I am considering a website for liberty activists

Florida was funny, people in parkas at 60 degrees... :D

So, with some easy way to navigate up down left right shallow deep, and then visualize it in the way of "served includes" that behave like a separate window. now you can lay out topics, subtopics, and level of depth, and they should be easy for anybody to navigate to, which will especially help when someone doesn't quite know exactly what to search for.

I could see someone who heard an argument they think sounds right but they are unsure so they look it up, come into the site and mid-level depth, sink down to the bottom and become convinced, and then float up to the top and start sharing memes.

Through tagging, you could interrelate the subtopics in each category, in order to preserve context when travelling along the Z axis. IE you can browse from Abuse of Authority to Excess Taxation to Regulatory Capture to Legislative Corruption to Executive Power, and the information will switch to the new topic while retaining the same general context. If you are looking at the subtopic "police abuse" and browsing 'chases' and then flip to excess taxation, we would (if possible) link to a place where there is a police chase for tax dodgers or whatever. This way you artificially contiguate the X axis along multiple major categories.

It really is less complicated than it sounds, and I think the end result will be a much easier way to find something when you don't quite know that to put in a search box.

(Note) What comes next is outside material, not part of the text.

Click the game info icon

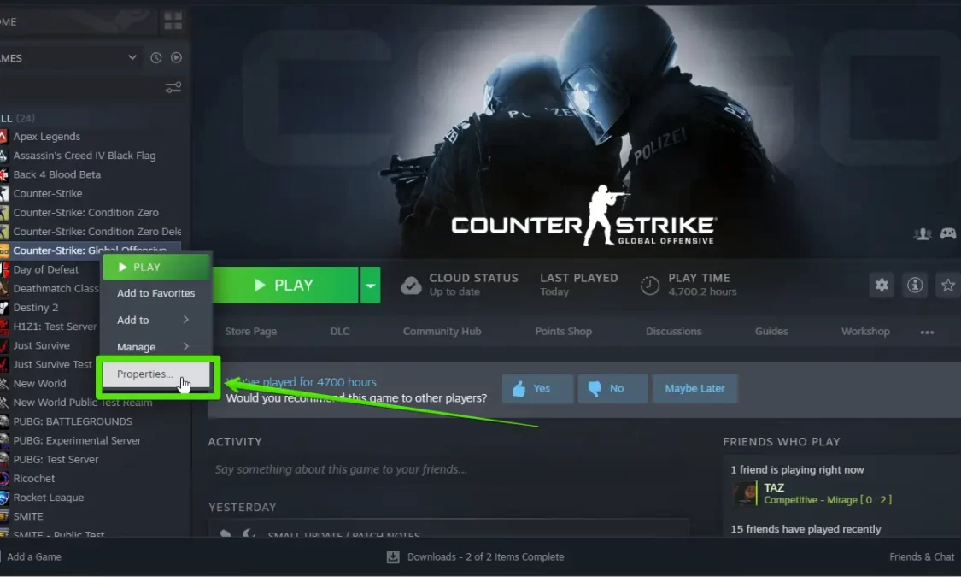(915, 286)
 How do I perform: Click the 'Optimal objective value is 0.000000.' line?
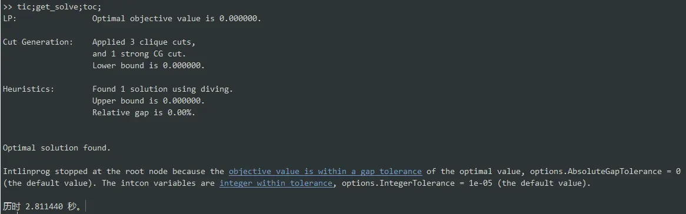tap(177, 19)
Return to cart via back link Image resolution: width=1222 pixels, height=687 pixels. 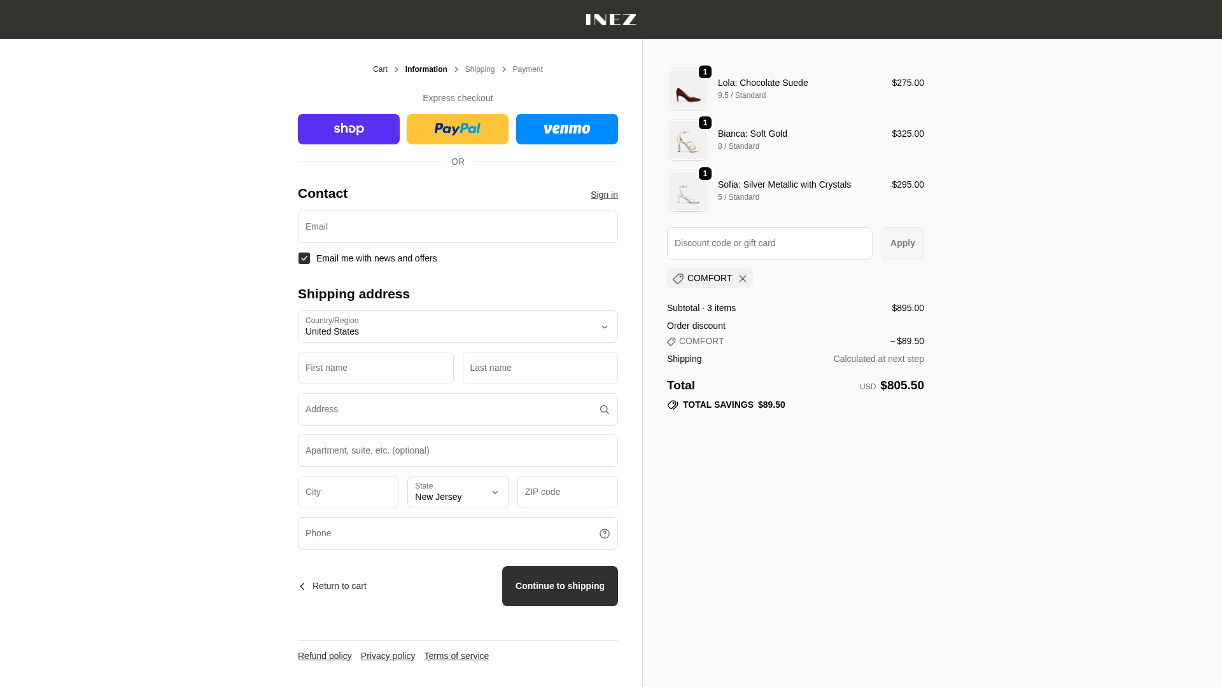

And indeed, to really make it easier to find the "unknown" if the inter relational DB is done right you could let the user to pick any three of a dozen or so sort-order metrics for the X Y and Z axes, organize it how they make sense to them, and then browse out what they are looking for.
 
Whatever we do, we need to start gearing up this site and our activities.

Time to show what a properly de-centralized co-ordination system can really do.

We have soooo much experience collectively. Lets put it to some use.

The libertarian paradox. The individual abhors the collective, but is powerless to defend himself without it.